### EXERCISE DETAILS
Repeat all of the entries, please, keeping each line exact.

[Start of Attachment]

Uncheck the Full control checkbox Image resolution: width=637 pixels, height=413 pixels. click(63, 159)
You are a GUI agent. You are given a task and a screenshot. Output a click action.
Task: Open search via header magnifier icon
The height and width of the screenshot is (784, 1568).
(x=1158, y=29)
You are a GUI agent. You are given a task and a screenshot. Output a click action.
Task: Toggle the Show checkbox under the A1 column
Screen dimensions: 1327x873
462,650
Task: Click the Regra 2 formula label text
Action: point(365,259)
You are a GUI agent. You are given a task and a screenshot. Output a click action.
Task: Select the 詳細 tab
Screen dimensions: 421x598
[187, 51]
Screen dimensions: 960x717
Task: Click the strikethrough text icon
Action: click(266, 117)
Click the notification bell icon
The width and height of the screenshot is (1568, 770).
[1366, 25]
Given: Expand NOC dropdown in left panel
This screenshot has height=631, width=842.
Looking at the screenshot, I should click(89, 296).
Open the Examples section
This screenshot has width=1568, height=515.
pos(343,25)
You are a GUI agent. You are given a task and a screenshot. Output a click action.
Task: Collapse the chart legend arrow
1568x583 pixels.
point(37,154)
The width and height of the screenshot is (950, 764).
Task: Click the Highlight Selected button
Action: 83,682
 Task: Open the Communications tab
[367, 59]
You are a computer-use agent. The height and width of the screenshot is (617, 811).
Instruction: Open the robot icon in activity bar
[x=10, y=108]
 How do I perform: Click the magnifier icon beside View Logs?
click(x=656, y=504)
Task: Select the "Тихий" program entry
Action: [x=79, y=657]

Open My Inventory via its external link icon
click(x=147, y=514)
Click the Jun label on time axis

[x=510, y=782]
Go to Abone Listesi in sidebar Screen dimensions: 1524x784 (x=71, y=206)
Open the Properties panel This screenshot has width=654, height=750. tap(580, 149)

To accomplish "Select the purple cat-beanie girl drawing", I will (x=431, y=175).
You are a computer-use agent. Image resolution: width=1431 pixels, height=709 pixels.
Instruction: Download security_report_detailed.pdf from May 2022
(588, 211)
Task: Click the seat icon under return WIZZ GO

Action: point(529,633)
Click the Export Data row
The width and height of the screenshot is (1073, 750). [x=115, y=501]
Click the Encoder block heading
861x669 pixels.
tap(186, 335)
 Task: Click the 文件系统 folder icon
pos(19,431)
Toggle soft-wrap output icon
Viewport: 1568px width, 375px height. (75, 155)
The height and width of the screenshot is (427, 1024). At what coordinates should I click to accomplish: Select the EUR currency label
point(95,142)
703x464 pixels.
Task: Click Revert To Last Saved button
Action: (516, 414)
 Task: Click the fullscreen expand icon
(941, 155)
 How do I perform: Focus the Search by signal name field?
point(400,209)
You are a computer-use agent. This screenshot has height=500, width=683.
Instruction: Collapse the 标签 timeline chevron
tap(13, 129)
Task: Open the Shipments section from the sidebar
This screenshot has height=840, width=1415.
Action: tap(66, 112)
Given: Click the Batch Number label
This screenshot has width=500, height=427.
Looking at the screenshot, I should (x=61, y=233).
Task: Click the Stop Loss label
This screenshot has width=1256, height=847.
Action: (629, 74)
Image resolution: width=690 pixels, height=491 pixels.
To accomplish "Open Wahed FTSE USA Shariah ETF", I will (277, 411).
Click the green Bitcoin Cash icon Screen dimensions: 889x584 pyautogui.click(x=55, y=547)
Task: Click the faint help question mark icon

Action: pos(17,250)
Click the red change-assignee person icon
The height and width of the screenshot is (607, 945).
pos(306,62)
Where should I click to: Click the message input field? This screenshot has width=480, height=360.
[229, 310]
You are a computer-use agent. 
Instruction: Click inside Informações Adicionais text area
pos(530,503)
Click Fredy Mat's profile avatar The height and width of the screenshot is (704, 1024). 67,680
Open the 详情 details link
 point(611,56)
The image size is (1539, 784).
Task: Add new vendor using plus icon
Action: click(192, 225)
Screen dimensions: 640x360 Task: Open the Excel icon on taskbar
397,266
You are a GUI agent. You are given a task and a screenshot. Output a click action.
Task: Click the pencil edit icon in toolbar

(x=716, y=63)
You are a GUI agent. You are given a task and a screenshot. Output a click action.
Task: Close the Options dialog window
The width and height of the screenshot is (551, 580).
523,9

[End of Attachment]

### ANSWER AREA
Uncheck the Full control checkbox Image resolution: width=637 pixels, height=413 pixels. click(63, 159)
You are a GUI agent. You are given a task and a screenshot. Output a click action.
Task: Open search via header magnifier icon
The height and width of the screenshot is (784, 1568).
(x=1158, y=29)
You are a GUI agent. You are given a task and a screenshot. Output a click action.
Task: Toggle the Show checkbox under the A1 column
Screen dimensions: 1327x873
462,650
Task: Click the Regra 2 formula label text
Action: point(365,259)
You are a GUI agent. You are given a task and a screenshot. Output a click action.
Task: Select the 詳細 tab
Screen dimensions: 421x598
[187, 51]
Screen dimensions: 960x717
Task: Click the strikethrough text icon
Action: click(266, 117)
Click the notification bell icon
The width and height of the screenshot is (1568, 770).
[1366, 25]
Given: Expand NOC dropdown in left panel
This screenshot has height=631, width=842.
Looking at the screenshot, I should click(89, 296).
Open the Examples section
This screenshot has width=1568, height=515.
pos(343,25)
You are a GUI agent. You are given a task and a screenshot. Output a click action.
Task: Collapse the chart legend arrow
1568x583 pixels.
point(37,154)
The width and height of the screenshot is (950, 764).
Task: Click the Highlight Selected button
Action: 83,682
 Task: Open the Communications tab
[367, 59]
You are a computer-use agent. The height and width of the screenshot is (617, 811).
Instruction: Open the robot icon in activity bar
[x=10, y=108]
 How do I perform: Click the magnifier icon beside View Logs?
click(x=656, y=504)
Task: Select the "Тихий" program entry
Action: [x=79, y=657]

Open My Inventory via its external link icon
click(x=147, y=514)
Click the Jun label on time axis

[x=510, y=782]
Go to Abone Listesi in sidebar Screen dimensions: 1524x784 (x=71, y=206)
Open the Properties panel This screenshot has width=654, height=750. tap(580, 149)

To accomplish "Select the purple cat-beanie girl drawing", I will (x=431, y=175).
You are a computer-use agent. Image resolution: width=1431 pixels, height=709 pixels.
Instruction: Download security_report_detailed.pdf from May 2022
(588, 211)
Task: Click the seat icon under return WIZZ GO

Action: point(529,633)
Click the Export Data row
The width and height of the screenshot is (1073, 750). [x=115, y=501]
Click the Encoder block heading
861x669 pixels.
tap(186, 335)
 Task: Click the 文件系统 folder icon
pos(19,431)
Toggle soft-wrap output icon
Viewport: 1568px width, 375px height. (75, 155)
The height and width of the screenshot is (427, 1024). At what coordinates should I click to accomplish: Select the EUR currency label
point(95,142)
703x464 pixels.
Task: Click Revert To Last Saved button
Action: (516, 414)
 Task: Click the fullscreen expand icon
(941, 155)
 How do I perform: Focus the Search by signal name field?
point(400,209)
You are a computer-use agent. This screenshot has height=500, width=683.
Instruction: Collapse the 标签 timeline chevron
tap(13, 129)
Task: Open the Shipments section from the sidebar
This screenshot has height=840, width=1415.
Action: tap(66, 112)
Given: Click the Batch Number label
This screenshot has width=500, height=427.
Looking at the screenshot, I should (x=61, y=233).
Task: Click the Stop Loss label
This screenshot has width=1256, height=847.
Action: (629, 74)
Image resolution: width=690 pixels, height=491 pixels.
To accomplish "Open Wahed FTSE USA Shariah ETF", I will (277, 411).
Click the green Bitcoin Cash icon Screen dimensions: 889x584 pyautogui.click(x=55, y=547)
Task: Click the faint help question mark icon

Action: pos(17,250)
Click the red change-assignee person icon
The height and width of the screenshot is (607, 945).
pos(306,62)
Where should I click to: Click the message input field? This screenshot has width=480, height=360.
[229, 310]
You are a computer-use agent. 
Instruction: Click inside Informações Adicionais text area
pos(530,503)
Click Fredy Mat's profile avatar The height and width of the screenshot is (704, 1024). 67,680
Open the 详情 details link
 point(611,56)
The image size is (1539, 784).
Task: Add new vendor using plus icon
Action: click(192, 225)
Screen dimensions: 640x360 Task: Open the Excel icon on taskbar
397,266
You are a GUI agent. You are given a task and a screenshot. Output a click action.
Task: Click the pencil edit icon in toolbar

(x=716, y=63)
You are a GUI agent. You are given a task and a screenshot. Output a click action.
Task: Close the Options dialog window
The width and height of the screenshot is (551, 580).
523,9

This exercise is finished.